Australian pilot Guy Menzies after crash landing in a swamp at Hari Hari in 1931 to complete the first solo flight across the Tasman.
“Moral engines that were put on Earth to see that men didn’t lay about”
(Explorer Charles Douglas or sand flies and mosquitoes)
“Not being able to swim has saved my life many a time.”
(Charles Douglas on the dangers of river crossings) (The brave, the foolish and the drunk often drowned)
“Fools say that knowledge can only be acquired from books & men.”
(Charles Douglas, South Westland explorer, philosopher and naturalist.)
“For curiosity and impudence, the kea takes the record among all the feathered creation.”
(Charles Douglas, South Westland explorer, philosopher and ornithologist)
“A small grain of knowledge is cheaply purchased at the expense of a thousand ordinary lives.”
(Explorer and philosopher Charles Douglas reflecting on his unconventional life of adventure and battling the elements in the harsh south Westland environment.)
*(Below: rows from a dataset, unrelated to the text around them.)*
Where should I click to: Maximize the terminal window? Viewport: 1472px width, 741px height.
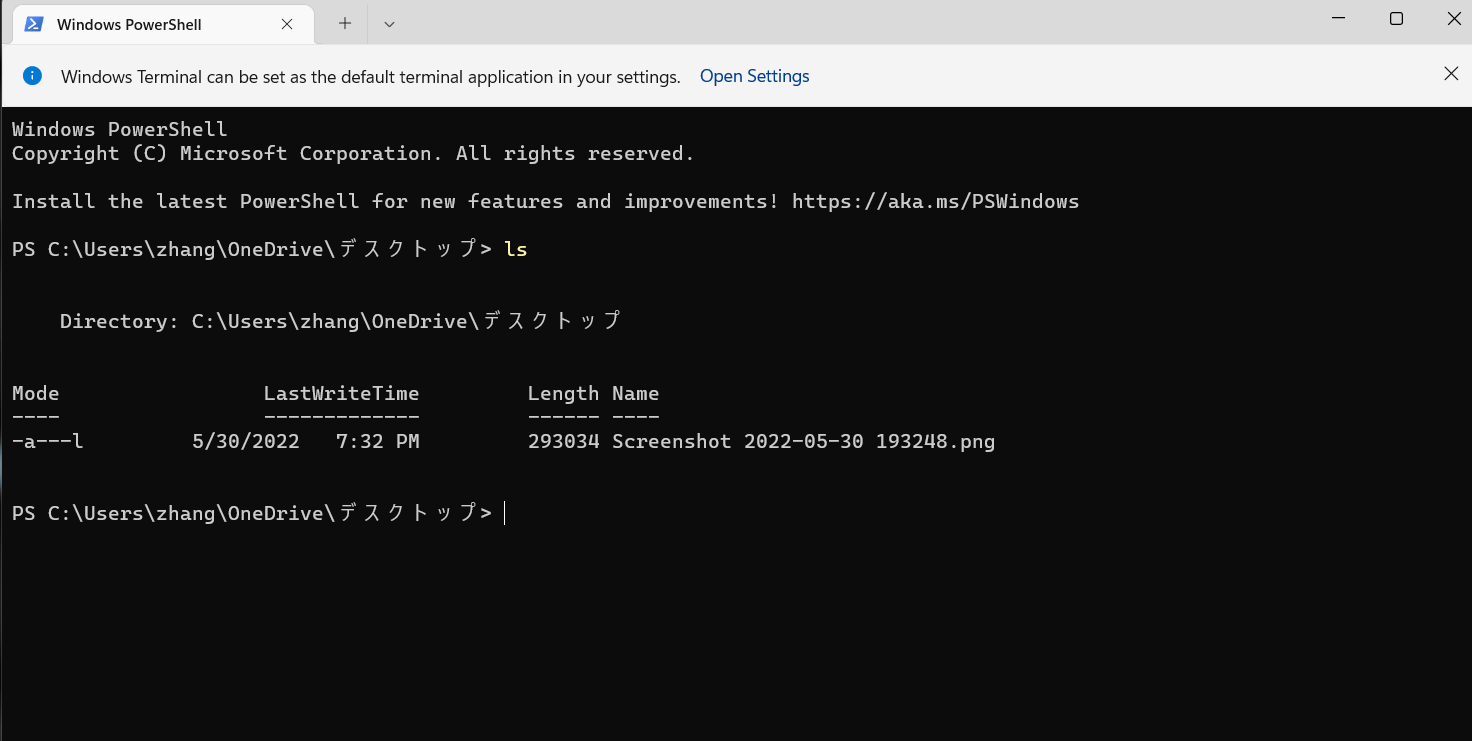coord(1396,18)
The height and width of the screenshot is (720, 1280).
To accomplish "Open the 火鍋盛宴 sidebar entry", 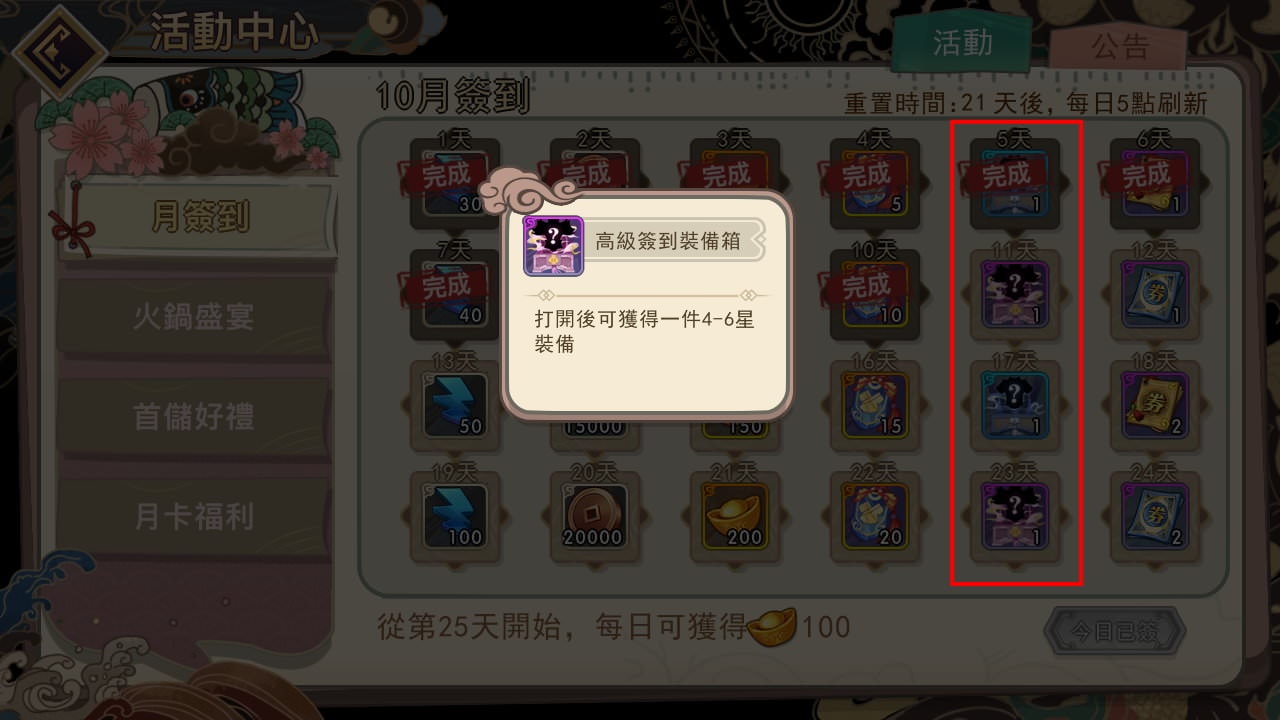I will point(194,317).
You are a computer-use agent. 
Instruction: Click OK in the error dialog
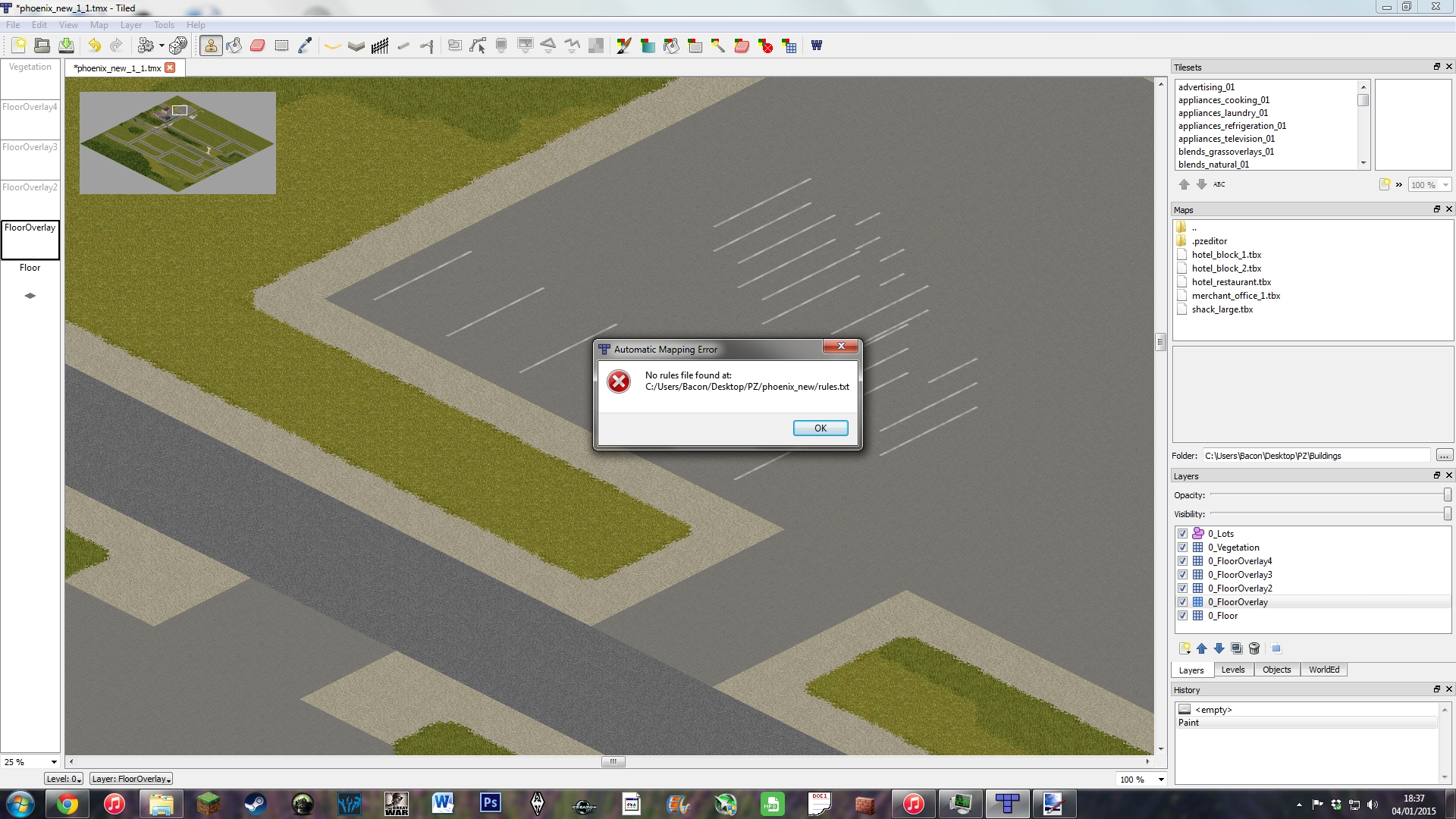point(820,428)
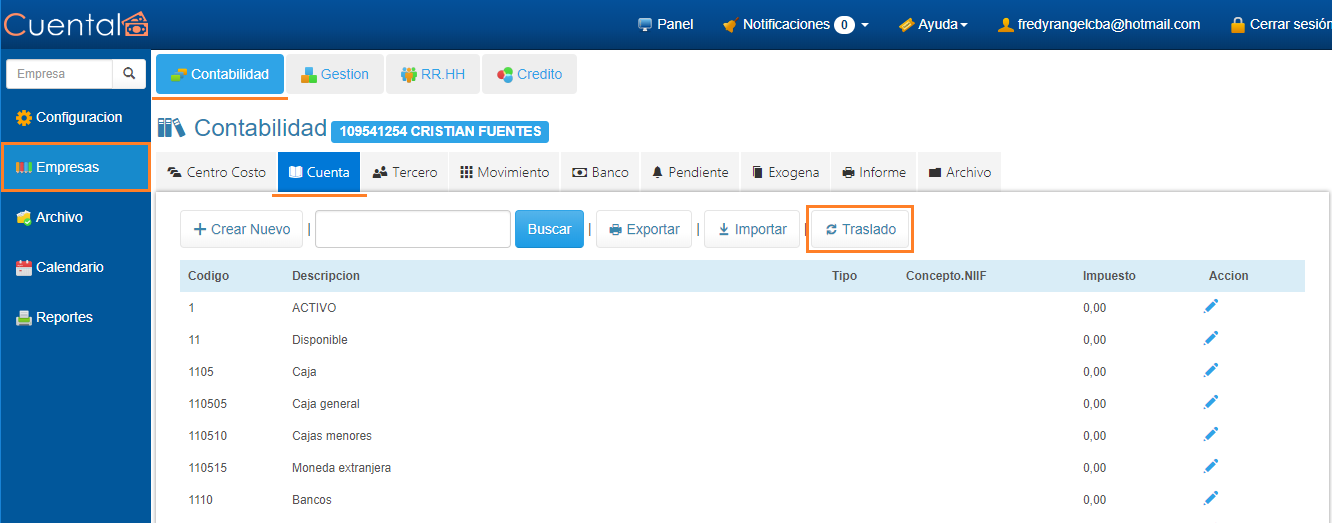Viewport: 1332px width, 524px height.
Task: Click the Crear Nuevo button
Action: [242, 229]
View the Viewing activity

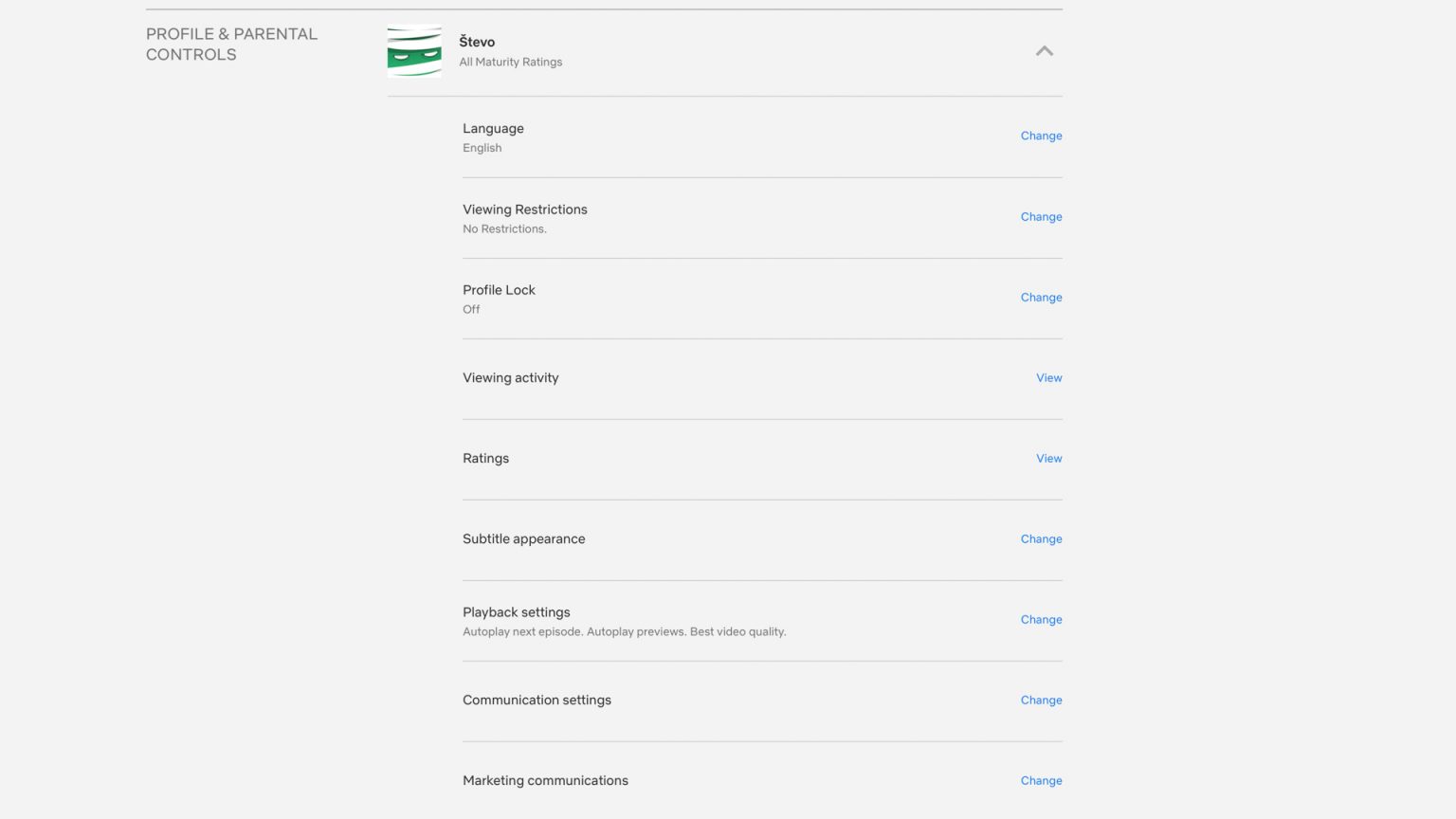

“As far as the eye could reach everywhere snow and ice and rock appeared around us, and in such gigantic proportions that I sometimes thought I was dreaming, and instead of being in New Zealand, I found myself in the Arctic or Antarctic mountain regions.’1
(Geologist Julius Haast, exploring the Mt Cook region in 1862, on the grandeur of its peaks and glaciers)
WEST COAST MEMORIES
When you're down upon the West Coast, where the surf comes rolling in,
You'll know you've met a Coaster, when you catch that cheeky grin.
A face that's wrinkled by the sun, that's weathered by the storm.
Those friendly eyes that look at you, and make you feel so warm.
When thunder talks and lightning walks, when rain tattoos the ground.
From hidden greenstone valleys, huge boulders tumble down.
Once more it's still, bushbirds trill, the sun breaks through the cloud.
In mossy dales like bridal veils, the mist floats like a shroud.
The blueness of the icy rivers as they hurtle to the sea.
The greenness of giant beech forests, that rise majestically.
The rosy glow of mountain snow, when the sun sinks in the west.
Bright starry nights without streetlights, the moon a silver crest.
Sun sequined waves caress the shore,
they polish shells and schist.
The creamy foam, the driftwood high,
the early morning mist.
Alas your sojourn's over, why do good times never last?
Bags are packed your hook is slung, you're heading for the Haast.
Think back on all those great days, the folks that you have met.
The inner peace, the scenery, these things you'll not forget.
Just one more thing I'd like to say, as to them I drink a toast.
Your life becomes much richer, when you've dallied on the Coast.